Harte Zeiten für die Kaste der Schweizer Sportfunktionäre, schliesslich gehören Reisen an internationale Wettkämpfe für die Verbandsoberen geradezu zum guten Ton. Doch in der Welt des Sports geht es keineswegs immer so spartanisch zu wie in Athen. Jüngstes Beispiel einer Meisterschaftsqualifikation kraft ihrer Funktion: die Schweizer Delegation an die Euro 2004 in Portugal, wo neben dem üblichen (und ebenfalls nicht zu knapp bemessenen) Betreuerstab auch eine so genannte «administrative Delegation» dabei war, die zumindest zu Beginn des EM-Trips vor allem mit Fotos von gemütlichen Jassrunden von sich reden machte.
Führungsschwache Herrenrunden
Die Arbeitsbelastung war erträglich: «Wir von der administrativen Delegation besuchen nochmals die Gruppe mit unseren Partnerinnen und den Funktionären», diktierte 1.-Liga-Präsident Guido Cornella dem «St. Galler Tagblatt» für dessen Rubrik «EM-Splitter»: «Im Gegensatz zu vor ein paar Tagen ist dies ein halboffizieller Besuch der Delegation bei der Reisegruppe. Heute Abend gibt der Bürgermeister wieder einen Empfang, zu dem unsere Delegation eingeladen ist.»
Mit Plausch und Smalltalk war es erst vorbei, als in Portugal die Spuckaffäre um Stürmer Alex Frei aufflog. Aus der gemütlichen Herrenrunde wurde über Nacht eine verwirrte Truppe, die eine Panne mit der nächsten zu beheben versuchte. Sie wurde zum Sinnbild für den Zustand der Führungsetagen verschiedener grosser Schweizer Sportverbände.
Ernst Bruderer, Professor für Sport und Management an der Hochschule Winterthur, sieht in der von den Funktionären zur Spuckaffäre hochgewurstelten Unsportlichkeit bekannte Muster: «Das ist eine typische Funktionärsgeschichte. Die sind so weit weg vom Sport, dass sie überhaupt nicht mehr kapieren, was auf dem Spielfeld vor sich geht.»

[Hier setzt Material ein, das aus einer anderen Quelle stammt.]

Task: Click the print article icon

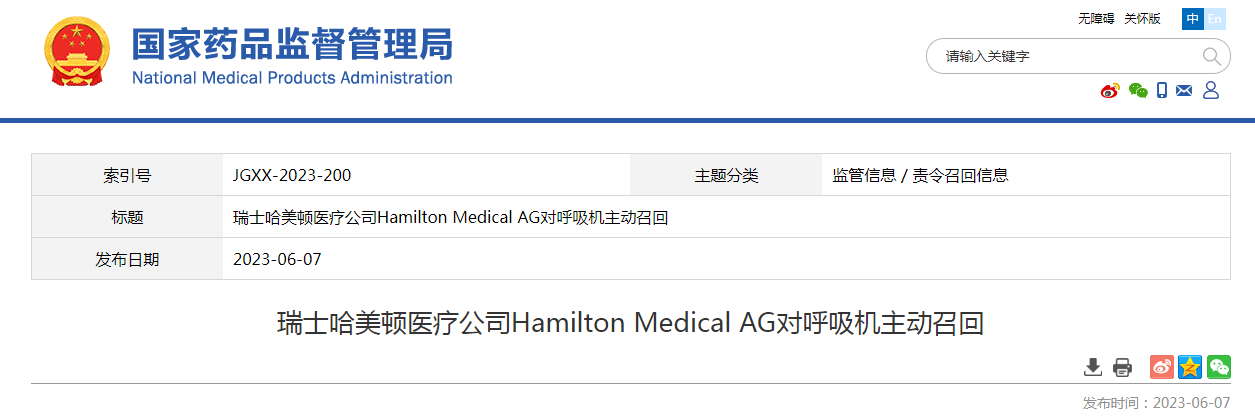Action: coord(1122,367)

Was ist mit dem Schweizer Sport los? Wimbledonsieger Roger Federer und die fünffache Weltmeisterin im Orientierungslauf, Simone Niggli-Luder, sind Ausnahmetalente, Qualifikationen für Fussball-Europameisterschaften seltene Grosstaten. «Ich kann mir vorstellen – auch wenn ich es nicht hoffe –, dass die Olympischen Spiele von Athen nicht sehr erfolgreich sein werden», sagt selbst der ehemals höchste Sportfunktionär der Schweiz, alt Bundesrat Adolf Ogi: «Der Schweizer Sport geht am Stock.»

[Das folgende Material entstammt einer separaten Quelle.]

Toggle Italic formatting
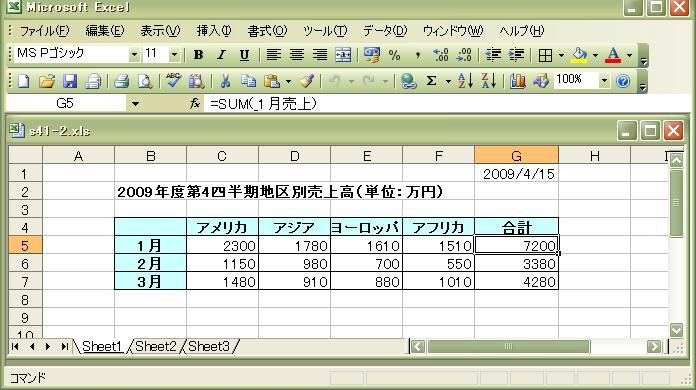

Statt der Sportler geben die Funktionäre zu reden. In einem Artikel zu Beginn des Olympiajahrs 2004 listete die «Berner Zeitung» nicht weniger als sieben Verbände auf, bei denen personelle Turbulenzen für Ärger oder Schulden für finanzielle Engpässe sorgen. Die Häufung ist kein Zufall: Quer durch die Sportlandschaft Schweiz treten immer wieder die gleichen Probleme zutage.
Das augenscheinlichste davon: Führungsschwäche. «Sport ist heute ein Teil der World News, und dies vor allem bei negativen Schlagzeilen», erklärt Ogi, der als Direktor des Schweizerischen Skiverbands nach den «goldenen Tagen von Sapporo» an der Weltmeisterschaft von 1974 in St. Moritz selber ein Debakel miterlebte: «Wer einen Job als Sportfunktionär übernimmt, muss sich bewusst sein, dass in einer Krise alles, was er sagt und tut, in den Medien kommt. Professioneller Sport kann nicht von Amateuren geführt werden.»
Von den Spitzen eines Sportverbands wird strategisches Denken verlangt: Welche Ziele will man erreichen? Wie geht man mit den vorhandenen Mitteln um? Welche Bereiche baut man aus, welche nicht? Es sind letztlich die gleichen Fragen, mit denen sich Verwaltungsräte von Unternehmen auseinander setzen müssen. Im Gegensatz zur Privatwirtschaft führen die Antworten in den Sportverbänden aber nur allzu oft ins sportliche Abseits.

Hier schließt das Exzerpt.